**Text**
++++++

Making collision objects in 3D games is one of those time-consuming chores, but it is an absolute performance requisite for physics simulators. The early releases of our engine only supported simple primitive collisions (e.g. boxes, spheres, … etc), which was quite efficient to test against at run-time. We had to produce collision objects for a lot of different meshes. So to simplify the creation of those objects at that time, I implemented a collision generator tool for Softimage. The tool generates both axis-aligned bounding box (AABB) and oriented bounding box (OBB) for any number of selected vertices.
The following video shows the tool in action.
This is a self-installed plugin bbox.zip (2.8KB) for the tool.
As you might notice from the code, the AABB implementation is about getting the min and max for each axis for the selected vertices. The OBB is a brute-force searching algorithm. It starts from AABB then incrementally rotate and scale the BBox until it reaches the minimum volume. This algorithm was very effective and easy to implement. However, for a large number of points it was noticeably slow (as one might expect).
To optimize this calculation time, instead of blindly searching for the solution using the brute-force algorithm, another version was done using Genetic Algorithms (GA) to have a more efficient search that reaches the solution much faster. The GA starts by randomly sampling a few states for the BBox. Each state is composed of scaling and rotation. Similar to brute-force, all states are evaluated based on their corresponding BBox volume. Only two best-states (parent states) are chosen for the next iteration (in GA called next generation). The same process is repeated for the next generation. However, this time children states are sampled within the range of their parents. As this process continues for a few generations, grand-children will evolve towards a best-fitting BBox.
Keep in mind that limiting children sampling between their parents can sometimes cause convergence to a local minima. Thus it is useful to introduce mutant states that are sampled outside parents range. This might introduce a few more extra generations before reaching the final solution, however it globally helps getting the best solution.
As I learned more about the topic later, I found other algorithms can be used to generate OBBs efficiently. One is using Principle Component Analysis (PCA). This would be the next evolution of this bounding box tool.

++++++

**Exercises**
- A) Summarize the bounding-box text in two sentences.
- B) Set down, word for word, the part of the bounding-box text between "As I learned" and "bounding box tool.", inclusive.

++++++

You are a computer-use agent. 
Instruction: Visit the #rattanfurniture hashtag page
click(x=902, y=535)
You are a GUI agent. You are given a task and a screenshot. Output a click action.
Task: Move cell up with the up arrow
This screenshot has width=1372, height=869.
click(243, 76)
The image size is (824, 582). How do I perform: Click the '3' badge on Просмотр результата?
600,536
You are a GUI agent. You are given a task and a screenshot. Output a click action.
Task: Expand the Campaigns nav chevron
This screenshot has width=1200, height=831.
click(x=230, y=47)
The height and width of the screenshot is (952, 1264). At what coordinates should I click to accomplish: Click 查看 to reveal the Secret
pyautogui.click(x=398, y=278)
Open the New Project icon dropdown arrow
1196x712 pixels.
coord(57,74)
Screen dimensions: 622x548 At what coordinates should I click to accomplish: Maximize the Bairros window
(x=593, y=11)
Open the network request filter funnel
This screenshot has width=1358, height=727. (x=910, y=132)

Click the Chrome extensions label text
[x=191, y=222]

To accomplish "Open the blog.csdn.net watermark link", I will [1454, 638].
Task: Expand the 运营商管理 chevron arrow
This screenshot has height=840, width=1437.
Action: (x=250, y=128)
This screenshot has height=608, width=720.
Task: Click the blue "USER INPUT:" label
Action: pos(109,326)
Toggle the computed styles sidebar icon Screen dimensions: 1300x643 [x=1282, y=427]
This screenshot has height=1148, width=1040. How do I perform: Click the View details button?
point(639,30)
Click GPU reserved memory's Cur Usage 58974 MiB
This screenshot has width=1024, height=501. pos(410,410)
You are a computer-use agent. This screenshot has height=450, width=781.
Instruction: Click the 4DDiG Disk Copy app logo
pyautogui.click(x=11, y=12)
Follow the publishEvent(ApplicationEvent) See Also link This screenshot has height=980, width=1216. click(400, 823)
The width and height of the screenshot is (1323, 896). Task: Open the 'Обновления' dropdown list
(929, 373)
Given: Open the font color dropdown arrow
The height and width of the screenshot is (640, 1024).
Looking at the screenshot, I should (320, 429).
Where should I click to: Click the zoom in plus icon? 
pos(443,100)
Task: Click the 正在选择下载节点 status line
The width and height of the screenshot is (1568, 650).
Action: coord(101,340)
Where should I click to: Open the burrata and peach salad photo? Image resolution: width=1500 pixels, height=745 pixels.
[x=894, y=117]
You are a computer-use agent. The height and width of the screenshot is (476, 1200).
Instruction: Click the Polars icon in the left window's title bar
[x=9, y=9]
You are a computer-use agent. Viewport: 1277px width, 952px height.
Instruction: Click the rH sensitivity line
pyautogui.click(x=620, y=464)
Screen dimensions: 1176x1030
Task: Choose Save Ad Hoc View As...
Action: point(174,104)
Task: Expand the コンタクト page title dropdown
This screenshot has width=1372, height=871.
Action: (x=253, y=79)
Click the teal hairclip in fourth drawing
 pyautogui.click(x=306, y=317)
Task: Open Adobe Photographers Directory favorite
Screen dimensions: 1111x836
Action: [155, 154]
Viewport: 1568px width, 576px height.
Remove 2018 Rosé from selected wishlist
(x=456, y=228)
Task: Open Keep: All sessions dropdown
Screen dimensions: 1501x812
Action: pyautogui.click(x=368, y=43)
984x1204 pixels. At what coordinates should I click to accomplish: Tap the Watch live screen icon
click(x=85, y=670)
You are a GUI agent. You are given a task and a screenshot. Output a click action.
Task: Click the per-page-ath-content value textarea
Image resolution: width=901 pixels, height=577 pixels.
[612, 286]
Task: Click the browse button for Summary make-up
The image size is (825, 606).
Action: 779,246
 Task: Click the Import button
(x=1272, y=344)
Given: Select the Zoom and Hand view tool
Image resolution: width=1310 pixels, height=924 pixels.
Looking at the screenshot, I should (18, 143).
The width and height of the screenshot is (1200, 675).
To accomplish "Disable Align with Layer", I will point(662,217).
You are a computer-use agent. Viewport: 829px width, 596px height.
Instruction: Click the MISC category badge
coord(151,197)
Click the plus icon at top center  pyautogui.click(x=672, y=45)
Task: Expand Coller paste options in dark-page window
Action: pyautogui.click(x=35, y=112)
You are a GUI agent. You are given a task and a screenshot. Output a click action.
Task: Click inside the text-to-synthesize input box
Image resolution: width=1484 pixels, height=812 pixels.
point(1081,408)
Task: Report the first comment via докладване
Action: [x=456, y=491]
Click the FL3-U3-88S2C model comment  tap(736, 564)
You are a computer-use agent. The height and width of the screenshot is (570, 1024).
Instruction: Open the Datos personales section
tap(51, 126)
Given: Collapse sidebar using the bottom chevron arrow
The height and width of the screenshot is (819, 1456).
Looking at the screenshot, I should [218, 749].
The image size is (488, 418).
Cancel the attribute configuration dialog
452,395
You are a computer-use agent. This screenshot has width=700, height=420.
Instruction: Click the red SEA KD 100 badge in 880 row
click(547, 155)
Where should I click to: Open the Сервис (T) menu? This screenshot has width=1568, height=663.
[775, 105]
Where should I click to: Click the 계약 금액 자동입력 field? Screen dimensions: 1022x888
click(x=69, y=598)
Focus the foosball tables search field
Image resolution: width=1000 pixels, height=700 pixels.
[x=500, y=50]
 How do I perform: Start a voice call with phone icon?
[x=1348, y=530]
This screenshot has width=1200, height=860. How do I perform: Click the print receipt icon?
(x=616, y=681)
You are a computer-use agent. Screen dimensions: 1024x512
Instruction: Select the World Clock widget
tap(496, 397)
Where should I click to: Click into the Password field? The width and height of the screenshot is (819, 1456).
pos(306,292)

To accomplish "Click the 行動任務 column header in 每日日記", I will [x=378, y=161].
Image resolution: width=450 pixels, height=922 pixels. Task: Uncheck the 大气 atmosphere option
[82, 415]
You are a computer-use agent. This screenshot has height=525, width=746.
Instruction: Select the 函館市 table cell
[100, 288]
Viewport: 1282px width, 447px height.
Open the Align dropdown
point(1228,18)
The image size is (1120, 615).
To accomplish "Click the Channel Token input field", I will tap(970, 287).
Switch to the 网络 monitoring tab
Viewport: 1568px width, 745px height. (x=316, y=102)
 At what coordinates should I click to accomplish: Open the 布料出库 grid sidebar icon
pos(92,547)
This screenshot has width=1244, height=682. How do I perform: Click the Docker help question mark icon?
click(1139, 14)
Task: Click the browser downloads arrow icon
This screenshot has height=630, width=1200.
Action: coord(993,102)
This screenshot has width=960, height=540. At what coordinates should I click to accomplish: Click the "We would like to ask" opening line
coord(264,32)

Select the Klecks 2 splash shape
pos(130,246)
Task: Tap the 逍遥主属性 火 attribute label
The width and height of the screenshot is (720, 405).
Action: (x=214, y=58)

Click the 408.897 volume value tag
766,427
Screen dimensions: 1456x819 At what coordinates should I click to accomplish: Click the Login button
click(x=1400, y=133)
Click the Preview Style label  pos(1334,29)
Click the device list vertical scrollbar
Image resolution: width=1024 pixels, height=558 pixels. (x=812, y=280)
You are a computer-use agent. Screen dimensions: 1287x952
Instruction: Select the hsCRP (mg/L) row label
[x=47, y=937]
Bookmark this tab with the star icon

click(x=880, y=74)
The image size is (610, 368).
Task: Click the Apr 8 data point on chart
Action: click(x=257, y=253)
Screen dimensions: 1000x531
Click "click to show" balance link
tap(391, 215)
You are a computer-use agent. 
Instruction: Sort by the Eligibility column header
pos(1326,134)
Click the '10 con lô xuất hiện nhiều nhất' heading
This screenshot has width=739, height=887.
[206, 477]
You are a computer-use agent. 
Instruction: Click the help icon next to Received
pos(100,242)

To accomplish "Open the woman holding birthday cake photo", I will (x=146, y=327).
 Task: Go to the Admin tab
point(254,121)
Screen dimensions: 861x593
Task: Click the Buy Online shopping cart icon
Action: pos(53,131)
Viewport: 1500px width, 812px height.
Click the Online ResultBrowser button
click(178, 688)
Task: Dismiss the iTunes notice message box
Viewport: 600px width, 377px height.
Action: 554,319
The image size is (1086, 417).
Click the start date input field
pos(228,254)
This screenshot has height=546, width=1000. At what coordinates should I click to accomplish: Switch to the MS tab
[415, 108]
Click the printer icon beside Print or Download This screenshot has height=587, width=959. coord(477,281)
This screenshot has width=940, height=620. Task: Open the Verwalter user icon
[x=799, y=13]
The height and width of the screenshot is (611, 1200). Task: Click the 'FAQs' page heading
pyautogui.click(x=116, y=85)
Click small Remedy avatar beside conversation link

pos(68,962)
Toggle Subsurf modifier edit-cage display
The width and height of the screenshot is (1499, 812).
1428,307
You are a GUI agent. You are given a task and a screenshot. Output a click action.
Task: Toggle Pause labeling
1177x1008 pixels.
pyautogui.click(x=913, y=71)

++++++

**Answers to this exercise**
- A) The text describes a Softimage tool, built to simplify making collision objects for many meshes, that generates axis-aligned and oriented bounding boxes for any number of selected vertices. Its oriented bounding box was first found with a brute-force search that was noticeably slow for large numbers of points, so a version using Genetic Algorithms was made to reach the solution faster, with mutant states added to help it avoid converging to a local minimum.

- B)
As I learned more about the topic later, I found other algorithms can be used to generate OBBs efficiently. One is using Principle Component Analysis (PCA). This would be the next evolution of this bounding box tool.